=== Source information ===
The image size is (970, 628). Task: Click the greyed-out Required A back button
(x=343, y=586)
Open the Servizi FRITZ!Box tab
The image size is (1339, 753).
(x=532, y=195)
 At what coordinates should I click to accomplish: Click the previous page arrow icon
* * *
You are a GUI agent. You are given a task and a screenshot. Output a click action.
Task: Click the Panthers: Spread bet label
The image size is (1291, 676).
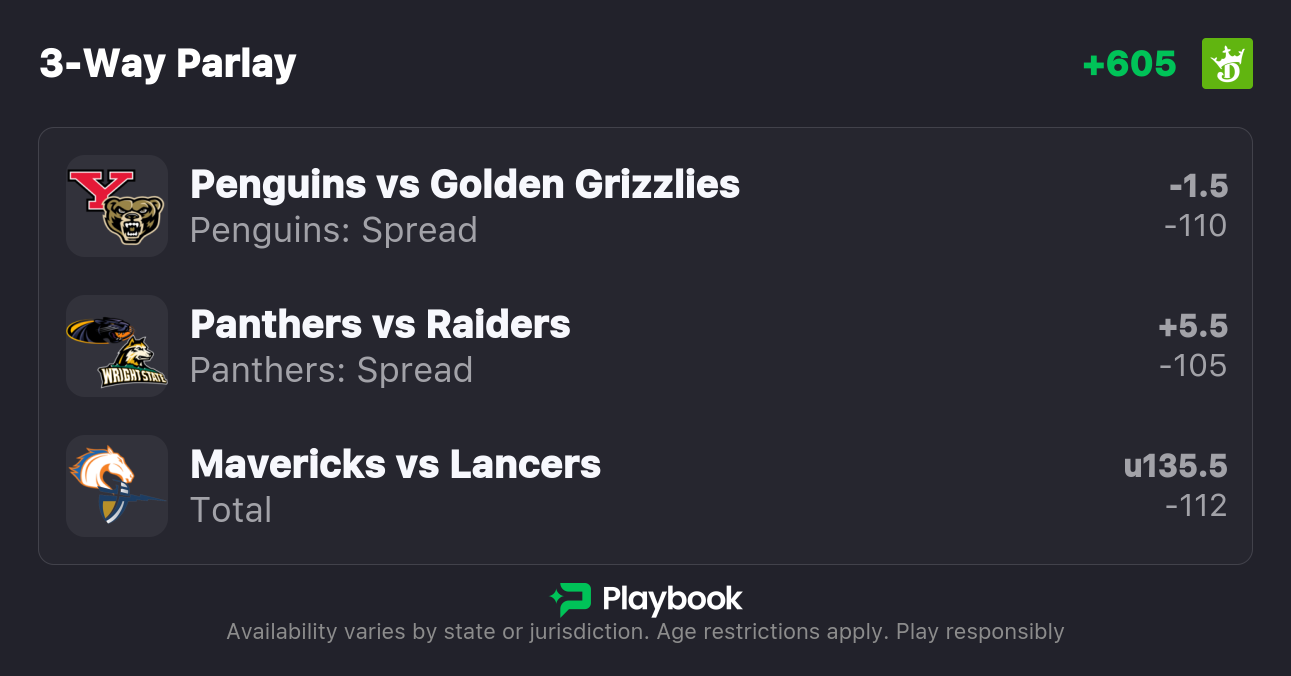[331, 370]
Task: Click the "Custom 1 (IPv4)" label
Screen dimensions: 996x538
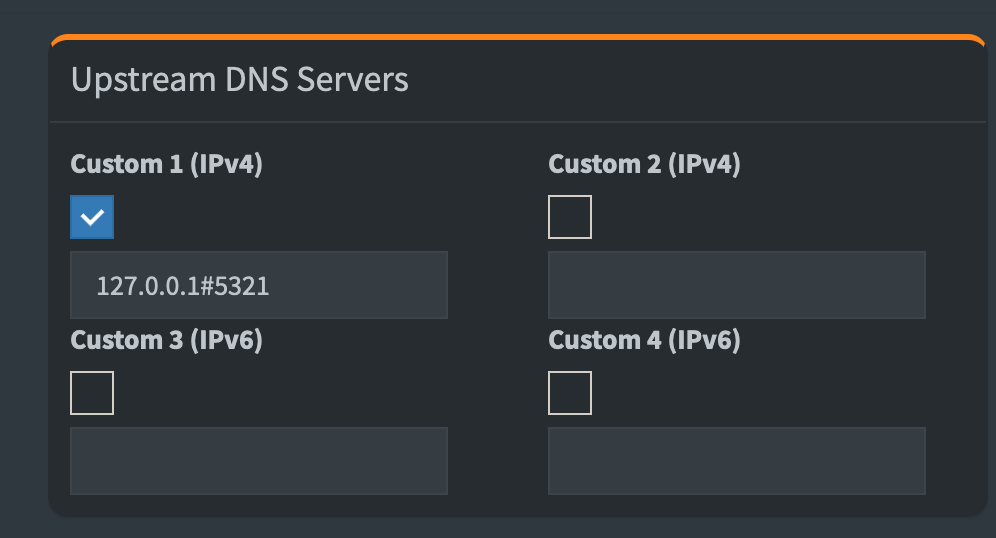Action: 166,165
--
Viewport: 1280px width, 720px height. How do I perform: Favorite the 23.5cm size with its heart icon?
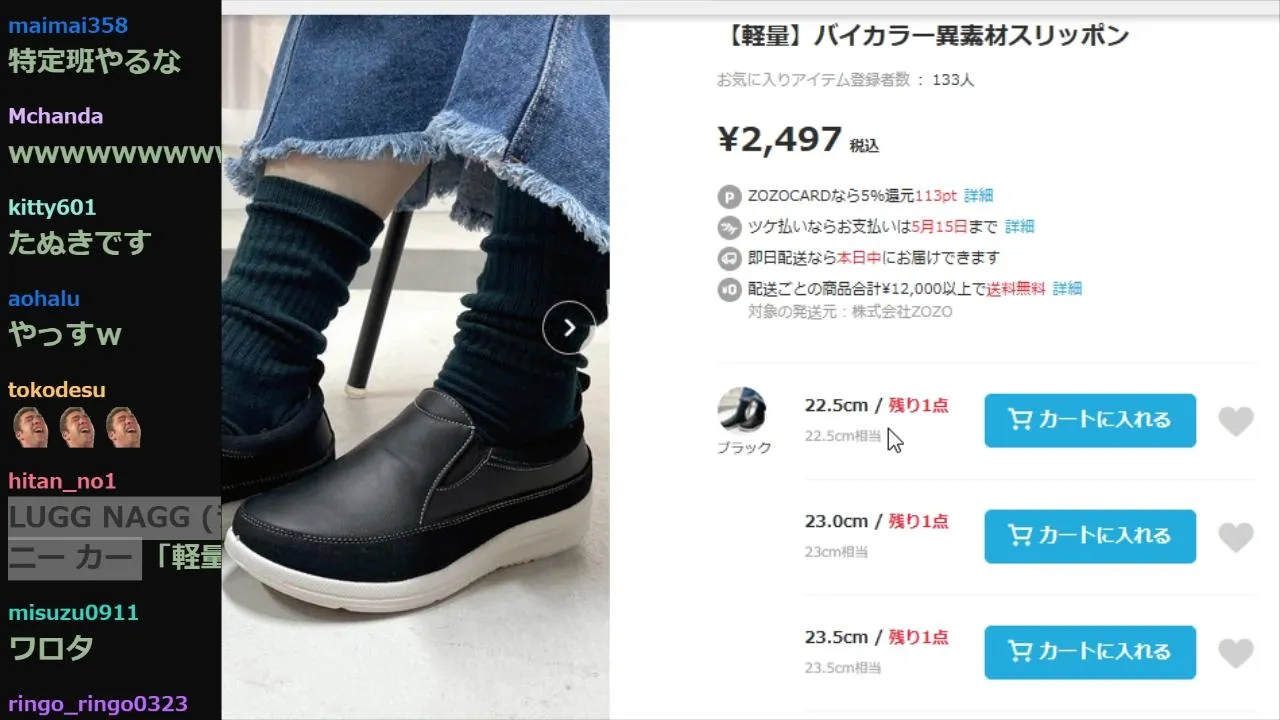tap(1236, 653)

=== Work to be completed ===
Of the lines above, extract only those from the line with "Open the Servizi FRITZ!Box tab" to the line with "At what coordinates", both included, exactly as written.

=== Task result ===
Open the Servizi FRITZ!Box tab
The image size is (1339, 753).
(x=532, y=195)
 At what coordinates should I click to accomplish: Click the previous page arrow icon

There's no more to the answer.